Which isn't to say there isn't excellent children's literature out there today - Sharon Creech and Lois Lowry, Kevin Henkes and Lisa Yee. Not to mention JK Rowling.
But my favorite part of reading with my girls is taking them back to books I adored as a child. I always loved to read. I went to school so anxious to learn to read books for myself. I had grown up with Captain Kangaroo reading aloud to me, books like Mike Mulligan and his Steam Shovel, Curious George. I checked out books from the library on Jeanne-Marie, the little French girl who watched the sheep. We didn't start learning to read in earnest until first grade. Which was OK - in kindergarten I contented myself with listening to Mrs. Shipman read aloud. Until we got a new girl, Janet Anderson, and she could actually read. Herself. I was crushed - I wanted to be the one who could read first.
I actually ended up being quite good friends with Janet (her older brother, Jeff, was friends with my brother John, and she and I shared a love of David Cassidy). But the sting of not being the first reader never quite left me, and I made up for it. Once I was a certified individual reader, I made up for lost time. And it's an obsession that hasn't quite left me - the master's degree in literature is testament to that affair with books.
It has been with great joy that I have shared the books of my childhood with my own daughters. I have read aloud to them the Carolyn Haywood books about Betsy and Billy, the Eleanor Estes series on the Moffat clan, and Beverly Cleary's accounts of Henry Huggins and gang. Charlotte's Web, A Wrinkle in Time, books by Lois Lenski and Sydney Taylor. I have read the Laura Ingalls Wilder books aloud three times, all from the well-worn set of paperbacks I got for my ninth birthday - they are taped together, dog-eared, and missing parts of the covers, which only shows how much they have been enjoyed.
I even got Alison turned on to Nancy Drew for a time- I love that she read Nancy critically. Her favorite part, she told me, was when Nancy lost her scuba diving equipment when it was washed overboard - so she rushed home to get her *spare* scuba set - !
I cry every time Mary goes blind, every time Jack the dog doesn't wake up one morning. I cry every time Charlotte the spider dies along at the state fair. And I cringe a little bit when they talk about putting on black face for the minstrel show or describe the Indians as red-faced savages. So I pause and explain to the girls that we don't use those terms anymore, opening up discussion on how life and mores have changed over the years.

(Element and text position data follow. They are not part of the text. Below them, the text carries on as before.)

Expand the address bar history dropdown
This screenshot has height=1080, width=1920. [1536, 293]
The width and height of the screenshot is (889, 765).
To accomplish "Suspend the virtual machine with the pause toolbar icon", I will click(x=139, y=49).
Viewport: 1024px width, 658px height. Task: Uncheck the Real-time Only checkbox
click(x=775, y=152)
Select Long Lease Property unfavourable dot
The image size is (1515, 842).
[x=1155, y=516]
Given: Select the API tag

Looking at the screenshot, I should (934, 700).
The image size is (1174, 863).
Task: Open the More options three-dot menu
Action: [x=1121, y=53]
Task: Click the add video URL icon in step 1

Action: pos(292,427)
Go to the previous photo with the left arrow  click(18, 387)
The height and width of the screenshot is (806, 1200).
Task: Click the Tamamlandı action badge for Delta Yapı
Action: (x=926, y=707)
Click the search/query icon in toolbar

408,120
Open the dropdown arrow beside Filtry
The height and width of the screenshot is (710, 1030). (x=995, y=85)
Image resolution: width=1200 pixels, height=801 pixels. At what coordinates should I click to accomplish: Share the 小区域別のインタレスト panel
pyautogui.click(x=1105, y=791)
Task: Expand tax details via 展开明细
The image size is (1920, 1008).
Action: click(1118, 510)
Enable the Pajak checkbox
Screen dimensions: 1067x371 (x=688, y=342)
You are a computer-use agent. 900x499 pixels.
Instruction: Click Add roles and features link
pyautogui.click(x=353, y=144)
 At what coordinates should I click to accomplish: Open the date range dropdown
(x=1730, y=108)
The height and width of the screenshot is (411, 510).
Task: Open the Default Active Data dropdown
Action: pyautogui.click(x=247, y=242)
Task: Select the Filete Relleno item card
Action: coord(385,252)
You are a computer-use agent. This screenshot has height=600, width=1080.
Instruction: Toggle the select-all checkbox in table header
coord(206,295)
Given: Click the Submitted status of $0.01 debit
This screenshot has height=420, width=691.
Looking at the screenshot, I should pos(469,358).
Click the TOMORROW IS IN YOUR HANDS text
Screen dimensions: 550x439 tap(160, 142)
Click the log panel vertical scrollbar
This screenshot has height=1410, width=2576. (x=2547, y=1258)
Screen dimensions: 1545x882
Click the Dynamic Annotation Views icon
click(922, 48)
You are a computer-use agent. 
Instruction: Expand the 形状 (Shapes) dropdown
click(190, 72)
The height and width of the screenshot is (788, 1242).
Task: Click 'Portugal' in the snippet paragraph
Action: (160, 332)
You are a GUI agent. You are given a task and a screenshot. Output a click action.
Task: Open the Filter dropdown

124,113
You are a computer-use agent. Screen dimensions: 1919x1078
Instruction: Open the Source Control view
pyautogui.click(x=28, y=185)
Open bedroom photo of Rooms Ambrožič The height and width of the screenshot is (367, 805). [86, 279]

I've had to open my canon to explore some other books with the girls, books of their choice. I've read Junie B. Jones and Mary Pope Osborne's Magic Treehouse Books. We've enjoyed many, many picture books over the years - there was a time when I could recite Fox in Socks, Green Eggs and Ham and The Cat in the Hat verbatim. And we enjoyed the American Girl books together; not too long ago I found Sylvia on her bed reading one of the Felicity books, and she proudly told me she had read the entire book in one sitting.
All three of the girls have taken up this same love of reading. Alison adores fantasy, books like Lord of the Rings and a new series of books by authors like Amelia Atwater Rhodes. Maddie prefers books by Sharon Creech, though her latest purchase was The Westing Game, a book I remember reading and that Alison has read, too. Sylvia is still well into Junie B.
And at the moment, we are reading aloud Betsy and Tacy Go Downtown. My girls, too, will fall into the category of women who read and loved Betsy-Tacy. It's the best gift I could give them.